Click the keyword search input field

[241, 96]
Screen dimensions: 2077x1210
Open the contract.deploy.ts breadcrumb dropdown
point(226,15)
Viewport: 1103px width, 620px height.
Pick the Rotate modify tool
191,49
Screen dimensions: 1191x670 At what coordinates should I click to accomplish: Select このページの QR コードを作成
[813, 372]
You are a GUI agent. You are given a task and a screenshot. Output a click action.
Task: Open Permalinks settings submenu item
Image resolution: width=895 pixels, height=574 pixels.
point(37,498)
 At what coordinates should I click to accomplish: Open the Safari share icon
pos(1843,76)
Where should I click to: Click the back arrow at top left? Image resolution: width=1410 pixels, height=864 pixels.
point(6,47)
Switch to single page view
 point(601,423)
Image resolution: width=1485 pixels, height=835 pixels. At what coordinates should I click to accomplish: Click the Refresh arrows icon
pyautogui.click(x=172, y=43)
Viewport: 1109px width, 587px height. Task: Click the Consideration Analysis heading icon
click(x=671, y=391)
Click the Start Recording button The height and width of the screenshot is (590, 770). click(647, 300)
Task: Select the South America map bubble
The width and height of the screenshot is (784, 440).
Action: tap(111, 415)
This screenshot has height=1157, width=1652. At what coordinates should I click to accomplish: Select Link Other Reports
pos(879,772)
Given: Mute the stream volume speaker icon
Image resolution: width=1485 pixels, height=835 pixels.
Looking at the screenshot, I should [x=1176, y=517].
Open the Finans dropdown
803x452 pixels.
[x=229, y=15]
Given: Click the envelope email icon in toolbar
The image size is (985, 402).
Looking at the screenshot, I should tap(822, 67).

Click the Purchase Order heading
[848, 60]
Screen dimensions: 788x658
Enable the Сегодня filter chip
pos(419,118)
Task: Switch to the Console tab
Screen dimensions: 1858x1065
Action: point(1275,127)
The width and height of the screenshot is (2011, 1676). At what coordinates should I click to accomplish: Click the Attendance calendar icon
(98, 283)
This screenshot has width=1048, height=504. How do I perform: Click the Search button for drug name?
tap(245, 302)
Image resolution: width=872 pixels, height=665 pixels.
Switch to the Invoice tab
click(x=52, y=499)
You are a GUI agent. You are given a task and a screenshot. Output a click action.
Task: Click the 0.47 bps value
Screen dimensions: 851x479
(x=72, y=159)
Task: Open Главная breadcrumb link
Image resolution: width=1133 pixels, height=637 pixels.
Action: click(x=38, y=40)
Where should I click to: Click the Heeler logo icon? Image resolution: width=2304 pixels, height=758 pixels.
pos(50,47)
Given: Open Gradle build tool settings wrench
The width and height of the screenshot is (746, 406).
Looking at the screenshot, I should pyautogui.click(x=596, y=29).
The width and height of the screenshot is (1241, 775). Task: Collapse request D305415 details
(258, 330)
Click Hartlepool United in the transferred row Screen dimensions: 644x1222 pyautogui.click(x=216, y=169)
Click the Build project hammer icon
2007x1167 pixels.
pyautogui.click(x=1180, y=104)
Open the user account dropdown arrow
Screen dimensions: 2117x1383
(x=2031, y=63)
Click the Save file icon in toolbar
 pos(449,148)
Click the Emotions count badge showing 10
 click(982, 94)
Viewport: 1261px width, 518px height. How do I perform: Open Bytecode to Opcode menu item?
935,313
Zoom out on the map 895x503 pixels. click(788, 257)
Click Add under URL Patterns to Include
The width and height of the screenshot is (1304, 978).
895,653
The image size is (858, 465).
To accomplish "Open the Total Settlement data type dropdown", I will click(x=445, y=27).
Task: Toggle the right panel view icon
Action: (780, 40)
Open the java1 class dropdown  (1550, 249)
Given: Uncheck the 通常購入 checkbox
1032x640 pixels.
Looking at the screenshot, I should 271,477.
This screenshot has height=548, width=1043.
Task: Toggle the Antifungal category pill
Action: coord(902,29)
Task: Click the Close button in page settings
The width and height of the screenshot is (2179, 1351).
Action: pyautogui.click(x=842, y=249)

### Assignment
Repeat the data above. Change nothing.

### Written answer
Click the keyword search input field

[241, 96]
Screen dimensions: 2077x1210
Open the contract.deploy.ts breadcrumb dropdown
point(226,15)
Viewport: 1103px width, 620px height.
Pick the Rotate modify tool
191,49
Screen dimensions: 1191x670 At what coordinates should I click to accomplish: Select このページの QR コードを作成
[813, 372]
You are a GUI agent. You are given a task and a screenshot. Output a click action.
Task: Open Permalinks settings submenu item
Image resolution: width=895 pixels, height=574 pixels.
point(37,498)
 At what coordinates should I click to accomplish: Open the Safari share icon
pos(1843,76)
Where should I click to: Click the back arrow at top left? Image resolution: width=1410 pixels, height=864 pixels.
point(6,47)
Switch to single page view
 point(601,423)
Image resolution: width=1485 pixels, height=835 pixels. At what coordinates should I click to accomplish: Click the Refresh arrows icon
pyautogui.click(x=172, y=43)
Viewport: 1109px width, 587px height. Task: Click the Consideration Analysis heading icon
click(x=671, y=391)
Click the Start Recording button The height and width of the screenshot is (590, 770). click(647, 300)
Task: Select the South America map bubble
The width and height of the screenshot is (784, 440).
Action: tap(111, 415)
This screenshot has height=1157, width=1652. At what coordinates should I click to accomplish: Select Link Other Reports
pos(879,772)
Given: Mute the stream volume speaker icon
Image resolution: width=1485 pixels, height=835 pixels.
Looking at the screenshot, I should [x=1176, y=517].
Open the Finans dropdown
803x452 pixels.
[x=229, y=15]
Given: Click the envelope email icon in toolbar
The image size is (985, 402).
Looking at the screenshot, I should tap(822, 67).

Click the Purchase Order heading
[848, 60]
Screen dimensions: 788x658
Enable the Сегодня filter chip
pos(419,118)
Task: Switch to the Console tab
Screen dimensions: 1858x1065
Action: point(1275,127)
The width and height of the screenshot is (2011, 1676). At what coordinates should I click to accomplish: Click the Attendance calendar icon
(98, 283)
This screenshot has width=1048, height=504. How do I perform: Click the Search button for drug name?
tap(245, 302)
Image resolution: width=872 pixels, height=665 pixels.
Switch to the Invoice tab
click(x=52, y=499)
You are a GUI agent. You are given a task and a screenshot. Output a click action.
Task: Click the 0.47 bps value
Screen dimensions: 851x479
(x=72, y=159)
Task: Open Главная breadcrumb link
Image resolution: width=1133 pixels, height=637 pixels.
Action: click(x=38, y=40)
Where should I click to: Click the Heeler logo icon? Image resolution: width=2304 pixels, height=758 pixels.
pos(50,47)
Given: Open Gradle build tool settings wrench
The width and height of the screenshot is (746, 406).
Looking at the screenshot, I should pyautogui.click(x=596, y=29).
The width and height of the screenshot is (1241, 775). Task: Collapse request D305415 details
(258, 330)
Click Hartlepool United in the transferred row Screen dimensions: 644x1222 pyautogui.click(x=216, y=169)
Click the Build project hammer icon
2007x1167 pixels.
pyautogui.click(x=1180, y=104)
Open the user account dropdown arrow
Screen dimensions: 2117x1383
(x=2031, y=63)
Click the Save file icon in toolbar
 pos(449,148)
Click the Emotions count badge showing 10
 click(982, 94)
Viewport: 1261px width, 518px height. How do I perform: Open Bytecode to Opcode menu item?
935,313
Zoom out on the map 895x503 pixels. click(788, 257)
Click Add under URL Patterns to Include
The width and height of the screenshot is (1304, 978).
895,653
The image size is (858, 465).
To accomplish "Open the Total Settlement data type dropdown", I will click(x=445, y=27).
Task: Toggle the right panel view icon
Action: (780, 40)
Open the java1 class dropdown  (1550, 249)
Given: Uncheck the 通常購入 checkbox
1032x640 pixels.
Looking at the screenshot, I should 271,477.
This screenshot has height=548, width=1043.
Task: Toggle the Antifungal category pill
Action: coord(902,29)
Task: Click the Close button in page settings
The width and height of the screenshot is (2179, 1351).
Action: pyautogui.click(x=842, y=249)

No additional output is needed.